What Is Solvency?
Solvency is whether a company or person can pay all their debts over the long run. Someone is solvent when what they own is worth more than what they owe, so they could eventually cover everything. If debts grow larger than assets, they become insolvent and risk going under.
What does solvency actually measure?
Most questions about a company's survival come down to one thing: can it ultimately pay what it owes? Solvency is the long-term version of that question. It compares everything a business or person owns, their assets, against everything they owe, their liabilities. As long as what they own outweighs what they owe, they are solvent and can, given time, cover their debt.
This is about the long run, not next week. A solvent company has a positive net worth, a real cushion of value beneath its obligations. An insolvent one owes more than it owns, and unless something changes, the math eventually catches up with it.
The Analogy
Underwater on the whole picture
Think of someone who owns a house worth $300,000 but owes $400,000 across a mortgage and other loans. On paper, they are insolvent: even selling everything would not clear their debts. Now picture a neighbor who owns the same house with only a small loan left. They are solvent, because what they own comfortably exceeds what they owe. Solvency is simply that whole-picture comparison, scaled up to a business.
How is solvency different from liquidity?
People mix these up constantly, but they answer different questions. Liquidity asks whether you can pay your bills right now, this month. Solvency asks whether you can pay everything eventually, over years. A company can be perfectly solvent yet still hit a cash crunch if its wealth is tied up in things it cannot sell quickly.

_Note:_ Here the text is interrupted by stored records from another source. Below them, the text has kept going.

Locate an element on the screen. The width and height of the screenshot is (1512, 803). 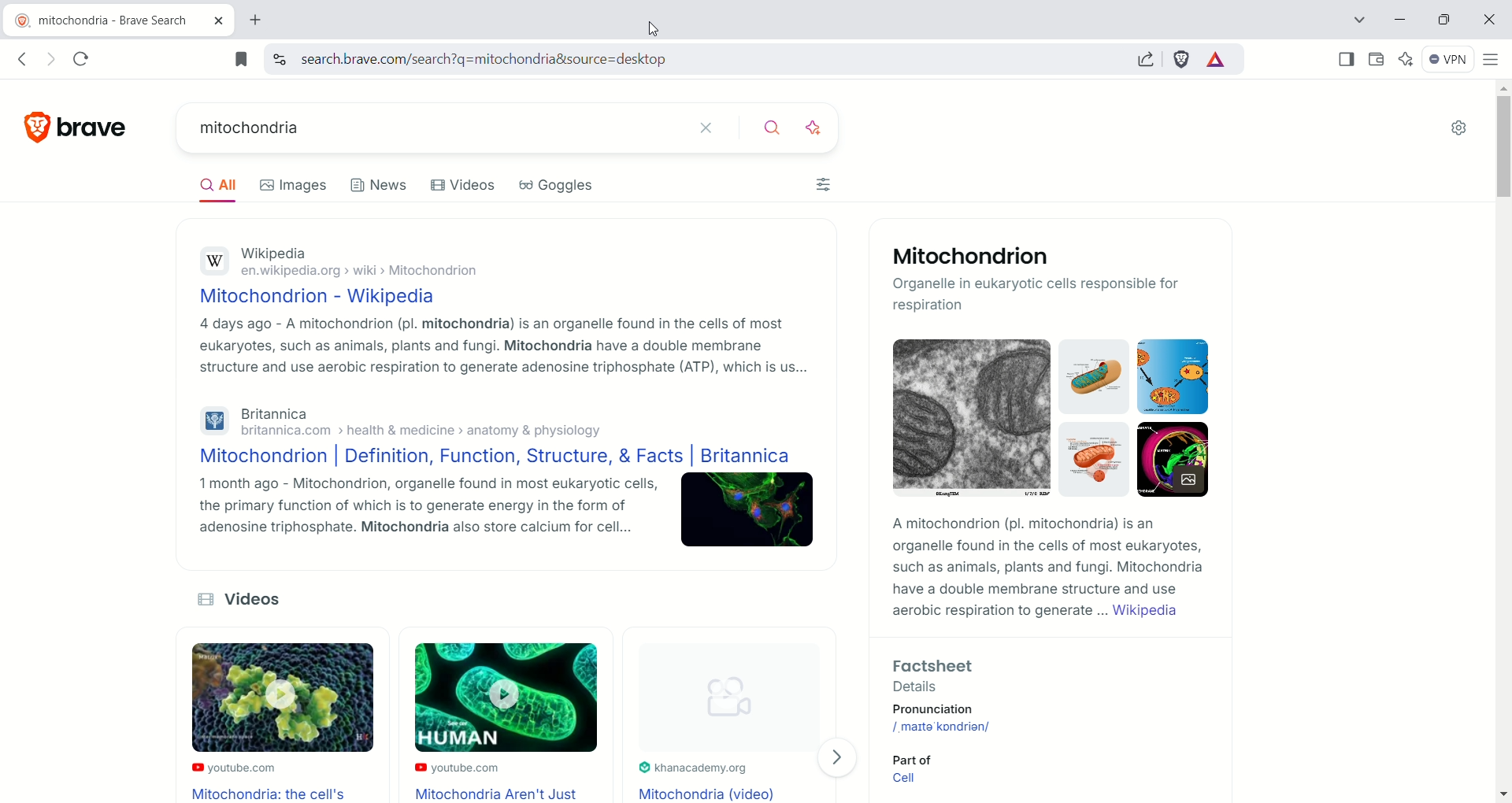
 search.brave.com/search?q=mitochondria&source=desktop is located at coordinates (478, 60).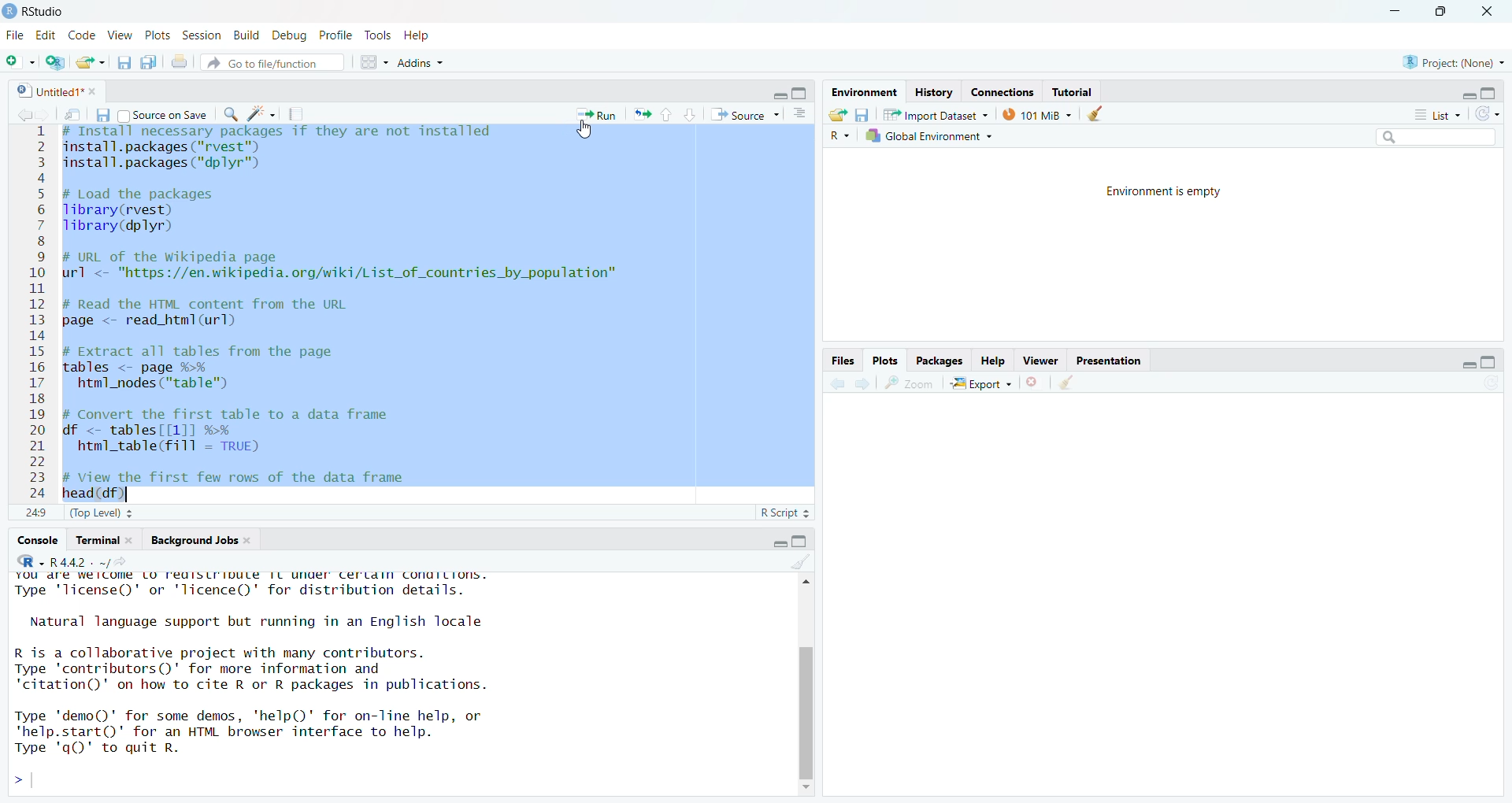 The width and height of the screenshot is (1512, 803). What do you see at coordinates (1439, 12) in the screenshot?
I see `resize` at bounding box center [1439, 12].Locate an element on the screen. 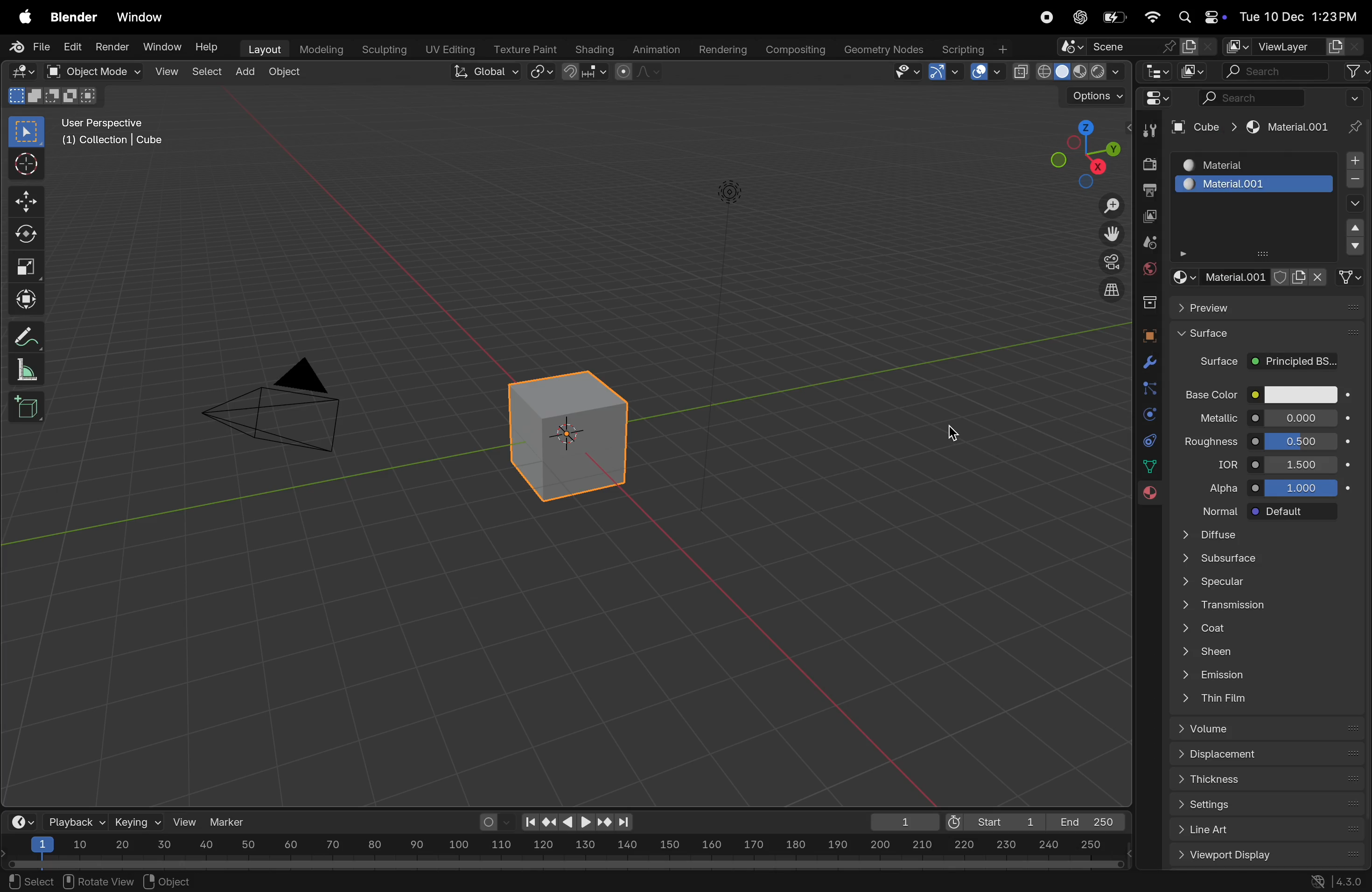 The image size is (1372, 892). time is located at coordinates (20, 821).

| Solvency | Liquidity | |
|---|---|---|
| The question | Can it pay debts over the long run? | Can it pay bills right now? |
| Time frame | Years | Days or months |
| Measured by | Assets versus total debt | Cash versus short-term bills |
A business can survive being temporarily short of cash by borrowing or selling something. Insolvency is the deeper problem, because no amount of clever cash management fixes owing more than you own.
Why does solvency matter so much?
For anyone lending to or investing in a company, solvency is the bottom-line test of whether it can stay alive.
Why It Matters
It is the line between survival and collapse
A lack of short-term cash is a headache, but insolvency is often fatal. When a company's debts genuinely exceed the value of everything it owns, lenders stop extending credit, and the business can be forced into bankruptcy or liquidation. This is why banks, investors, and regulators watch solvency so closely. It is the difference between a company that is merely having a tough quarter and one whose entire foundation has given way.
What happens when solvency fails?
When a large, deeply indebted institution tips into insolvency, the damage can spread far beyond its own walls.
Real-World Example
The collapse of Lehman Brothers
In September 2008, the investment bank Lehman Brothers filed for the largest bankruptcy in U.S. history.¹ For years it had loaded up on assets tied to the housing market using enormous amounts of borrowed money. When those assets crashed in value, they fell below what the firm owed, leaving it insolvent. No buyer or rescue appeared in time, and its failure helped trigger the global financial crisis. It is a stark illustration of how quickly insolvency can turn a giant into a casualty.
The TL;DR for Solvency
At a Glance
Key Takeaways
- Solvency is whether a company or person can pay all their debts over the long run.
- You are solvent when what you own is worth more than what you owe, giving you positive net worth.
- It is different from liquidity, which is about paying bills right now rather than eventually.
- Insolvency, owing more than you own, is often fatal and can force a company into bankruptcy.